Your objective:
Copy out the lines of the entries below word for word, from the line containing "The width and height of the screenshot is (1463, 773)." through the line containing "Open the 图层", with both of those lines included.
======== Information provided ========
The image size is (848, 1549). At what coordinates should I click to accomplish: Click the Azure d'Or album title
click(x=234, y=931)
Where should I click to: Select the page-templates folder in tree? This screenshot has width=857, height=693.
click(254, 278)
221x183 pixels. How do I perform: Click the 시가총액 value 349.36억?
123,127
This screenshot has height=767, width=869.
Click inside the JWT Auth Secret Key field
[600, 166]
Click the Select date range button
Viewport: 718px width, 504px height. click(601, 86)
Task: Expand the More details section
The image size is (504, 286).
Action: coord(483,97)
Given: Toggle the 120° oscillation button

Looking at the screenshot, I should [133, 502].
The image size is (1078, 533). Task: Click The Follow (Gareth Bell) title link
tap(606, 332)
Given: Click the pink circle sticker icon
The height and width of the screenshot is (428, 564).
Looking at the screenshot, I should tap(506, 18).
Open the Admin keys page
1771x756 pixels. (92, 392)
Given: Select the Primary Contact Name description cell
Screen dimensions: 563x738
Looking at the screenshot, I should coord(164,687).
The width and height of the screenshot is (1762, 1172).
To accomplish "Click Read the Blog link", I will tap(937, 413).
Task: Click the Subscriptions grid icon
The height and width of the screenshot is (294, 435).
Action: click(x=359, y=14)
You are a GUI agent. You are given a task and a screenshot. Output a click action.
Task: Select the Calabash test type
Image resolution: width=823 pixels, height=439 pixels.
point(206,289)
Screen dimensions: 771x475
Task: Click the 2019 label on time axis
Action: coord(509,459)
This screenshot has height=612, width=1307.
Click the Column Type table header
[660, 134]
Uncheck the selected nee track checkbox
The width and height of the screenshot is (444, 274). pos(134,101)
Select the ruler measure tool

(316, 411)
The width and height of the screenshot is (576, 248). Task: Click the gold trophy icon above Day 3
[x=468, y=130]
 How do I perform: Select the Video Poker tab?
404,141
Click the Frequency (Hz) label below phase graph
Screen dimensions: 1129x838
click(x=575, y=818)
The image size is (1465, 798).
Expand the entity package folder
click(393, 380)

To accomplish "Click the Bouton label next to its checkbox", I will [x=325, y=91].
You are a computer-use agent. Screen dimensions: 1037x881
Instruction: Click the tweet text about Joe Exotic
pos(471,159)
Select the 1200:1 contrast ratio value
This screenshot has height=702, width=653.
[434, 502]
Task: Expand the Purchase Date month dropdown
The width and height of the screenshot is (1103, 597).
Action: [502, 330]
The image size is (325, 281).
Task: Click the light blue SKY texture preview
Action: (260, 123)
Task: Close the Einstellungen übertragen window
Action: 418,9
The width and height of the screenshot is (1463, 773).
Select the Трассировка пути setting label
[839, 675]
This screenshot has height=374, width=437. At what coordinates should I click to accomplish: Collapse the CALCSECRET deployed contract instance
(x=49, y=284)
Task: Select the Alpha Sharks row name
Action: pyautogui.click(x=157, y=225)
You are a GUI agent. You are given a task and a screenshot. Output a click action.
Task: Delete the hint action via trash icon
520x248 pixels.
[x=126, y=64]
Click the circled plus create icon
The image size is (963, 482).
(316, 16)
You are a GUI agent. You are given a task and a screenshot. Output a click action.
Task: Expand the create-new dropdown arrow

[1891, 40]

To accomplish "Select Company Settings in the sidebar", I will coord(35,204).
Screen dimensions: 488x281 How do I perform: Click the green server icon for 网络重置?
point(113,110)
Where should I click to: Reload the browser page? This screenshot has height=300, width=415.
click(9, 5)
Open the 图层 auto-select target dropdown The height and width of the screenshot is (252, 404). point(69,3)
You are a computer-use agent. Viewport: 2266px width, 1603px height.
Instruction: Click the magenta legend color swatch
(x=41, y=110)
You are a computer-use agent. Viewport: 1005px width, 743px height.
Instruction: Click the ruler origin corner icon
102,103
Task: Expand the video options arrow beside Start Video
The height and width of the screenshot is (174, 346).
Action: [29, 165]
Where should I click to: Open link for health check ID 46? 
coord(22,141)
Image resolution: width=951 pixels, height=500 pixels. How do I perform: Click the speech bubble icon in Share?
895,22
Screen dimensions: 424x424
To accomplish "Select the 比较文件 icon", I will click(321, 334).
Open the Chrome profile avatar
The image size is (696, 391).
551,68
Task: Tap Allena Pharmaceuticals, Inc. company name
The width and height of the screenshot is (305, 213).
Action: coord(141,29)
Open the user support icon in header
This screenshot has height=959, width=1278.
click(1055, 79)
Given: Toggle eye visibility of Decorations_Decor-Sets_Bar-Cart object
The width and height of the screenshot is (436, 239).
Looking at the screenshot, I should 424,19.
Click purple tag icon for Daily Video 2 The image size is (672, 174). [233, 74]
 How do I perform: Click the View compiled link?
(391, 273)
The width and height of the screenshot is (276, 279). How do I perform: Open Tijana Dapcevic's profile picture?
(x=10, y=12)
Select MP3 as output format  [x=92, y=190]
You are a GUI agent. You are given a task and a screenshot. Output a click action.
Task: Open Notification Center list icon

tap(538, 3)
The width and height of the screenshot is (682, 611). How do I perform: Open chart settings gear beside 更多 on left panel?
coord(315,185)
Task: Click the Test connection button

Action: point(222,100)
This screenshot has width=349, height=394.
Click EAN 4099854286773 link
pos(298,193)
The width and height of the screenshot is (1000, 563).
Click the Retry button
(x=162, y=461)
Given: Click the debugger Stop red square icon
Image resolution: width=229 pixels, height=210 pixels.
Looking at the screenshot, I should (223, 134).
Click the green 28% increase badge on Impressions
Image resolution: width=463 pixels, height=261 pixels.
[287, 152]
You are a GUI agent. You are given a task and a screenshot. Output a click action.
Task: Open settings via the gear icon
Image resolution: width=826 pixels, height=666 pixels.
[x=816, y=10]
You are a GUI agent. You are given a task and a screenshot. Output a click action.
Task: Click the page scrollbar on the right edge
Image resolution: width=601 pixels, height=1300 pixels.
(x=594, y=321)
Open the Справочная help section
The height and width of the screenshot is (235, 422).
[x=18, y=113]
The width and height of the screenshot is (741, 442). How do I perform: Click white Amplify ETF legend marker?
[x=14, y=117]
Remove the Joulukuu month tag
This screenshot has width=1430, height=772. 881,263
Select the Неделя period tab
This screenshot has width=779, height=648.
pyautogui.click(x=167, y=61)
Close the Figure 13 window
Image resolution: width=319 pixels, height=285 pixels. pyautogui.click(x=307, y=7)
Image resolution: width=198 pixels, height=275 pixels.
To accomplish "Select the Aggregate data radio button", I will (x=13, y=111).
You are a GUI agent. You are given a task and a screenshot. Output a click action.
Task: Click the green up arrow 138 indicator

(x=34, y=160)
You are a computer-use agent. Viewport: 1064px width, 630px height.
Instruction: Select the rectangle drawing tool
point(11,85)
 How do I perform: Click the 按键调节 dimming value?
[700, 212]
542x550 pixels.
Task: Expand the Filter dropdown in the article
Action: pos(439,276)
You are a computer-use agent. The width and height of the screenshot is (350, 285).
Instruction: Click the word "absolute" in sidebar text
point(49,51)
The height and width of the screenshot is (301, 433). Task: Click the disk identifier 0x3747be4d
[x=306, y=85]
========
Finished answer:
The width and height of the screenshot is (1463, 773).
Select the Трассировка пути setting label
[839, 675]
This screenshot has height=374, width=437. At what coordinates should I click to accomplish: Collapse the CALCSECRET deployed contract instance
(x=49, y=284)
Task: Select the Alpha Sharks row name
Action: pyautogui.click(x=157, y=225)
You are a GUI agent. You are given a task and a screenshot. Output a click action.
Task: Delete the hint action via trash icon
520x248 pixels.
[x=126, y=64]
Click the circled plus create icon
The image size is (963, 482).
(316, 16)
You are a GUI agent. You are given a task and a screenshot. Output a click action.
Task: Expand the create-new dropdown arrow

[1891, 40]

To accomplish "Select Company Settings in the sidebar", I will coord(35,204).
Screen dimensions: 488x281 How do I perform: Click the green server icon for 网络重置?
point(113,110)
Where should I click to: Reload the browser page? This screenshot has height=300, width=415.
click(9, 5)
Open the 图层 auto-select target dropdown The height and width of the screenshot is (252, 404). point(69,3)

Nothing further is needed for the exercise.